- **WHAT IS REQUIRED**:
Leaving out the pictures, retype exactly the lines from the one holding "Viewport: 1500px width, 729px" through the end of the material.

- **SOURCE DATA**:

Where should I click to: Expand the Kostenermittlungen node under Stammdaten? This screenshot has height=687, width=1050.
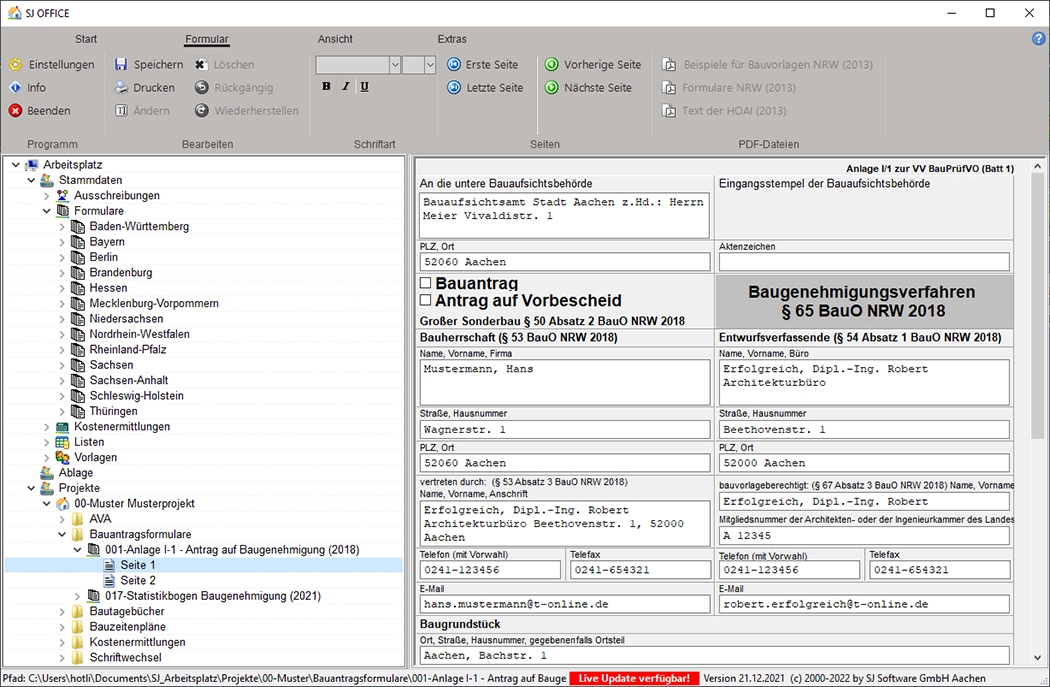(47, 427)
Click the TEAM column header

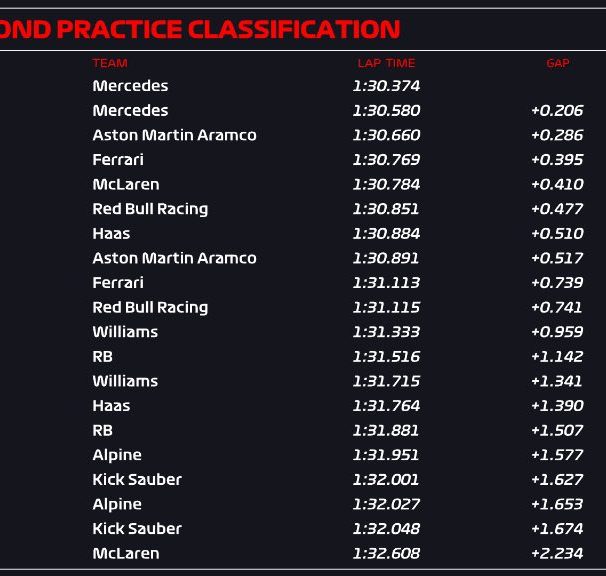(110, 63)
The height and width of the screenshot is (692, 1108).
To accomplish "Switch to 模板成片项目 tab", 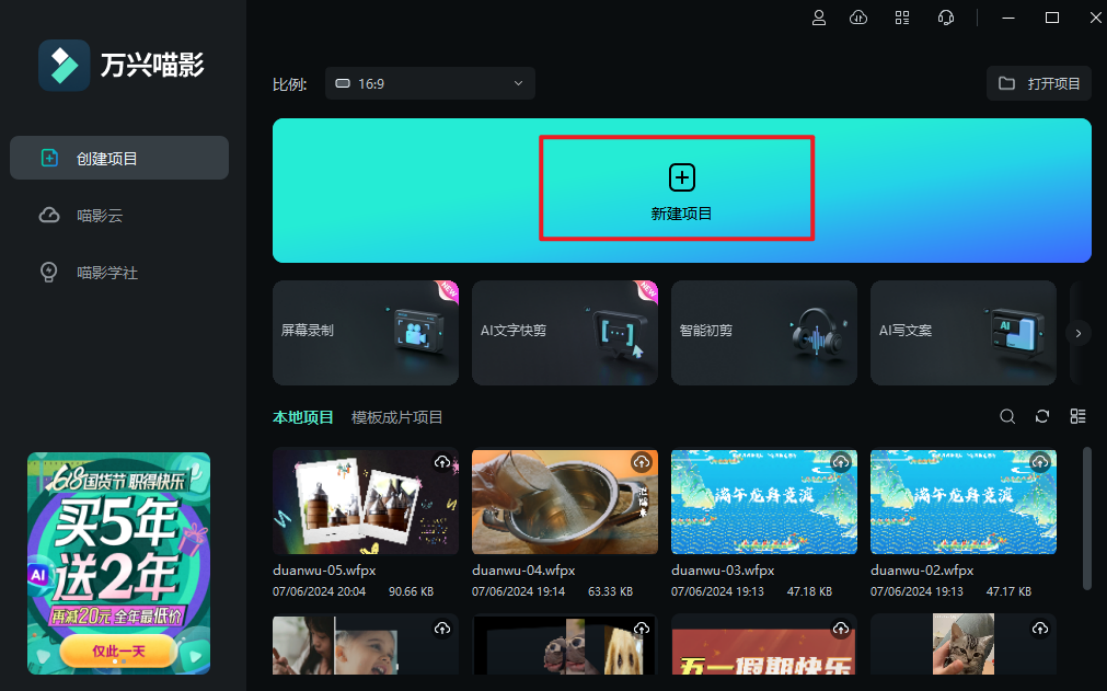I will [398, 417].
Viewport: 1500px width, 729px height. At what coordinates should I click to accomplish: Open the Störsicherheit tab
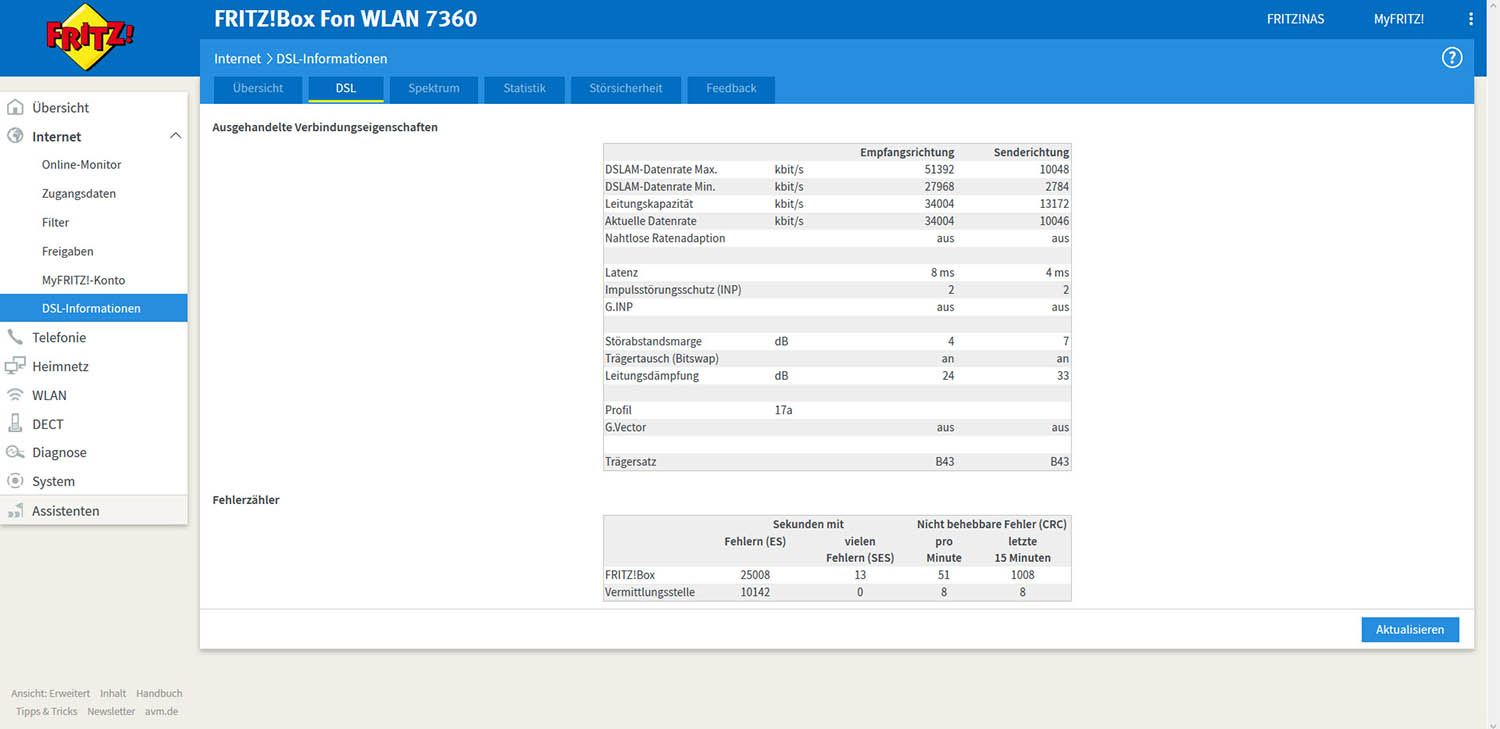point(626,88)

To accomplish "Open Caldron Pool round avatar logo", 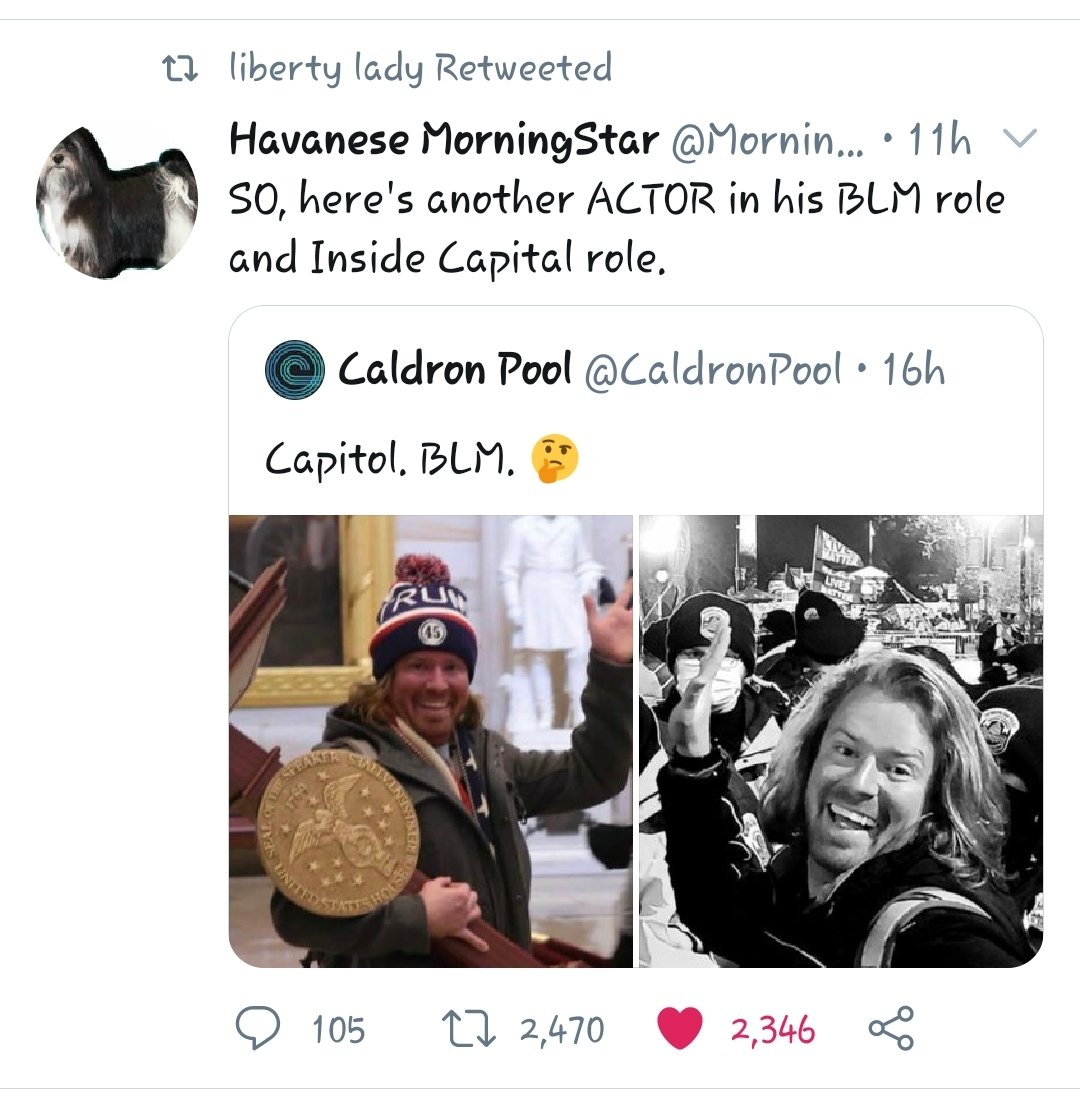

- **COMPLETED EXERCISE**:
Viewport: 1500px width, 729px height. At what coordinates should I click to accomplish: Open the Störsicherheit tab
point(626,88)

To accomplish "Open Caldron Pool round avatar logo", 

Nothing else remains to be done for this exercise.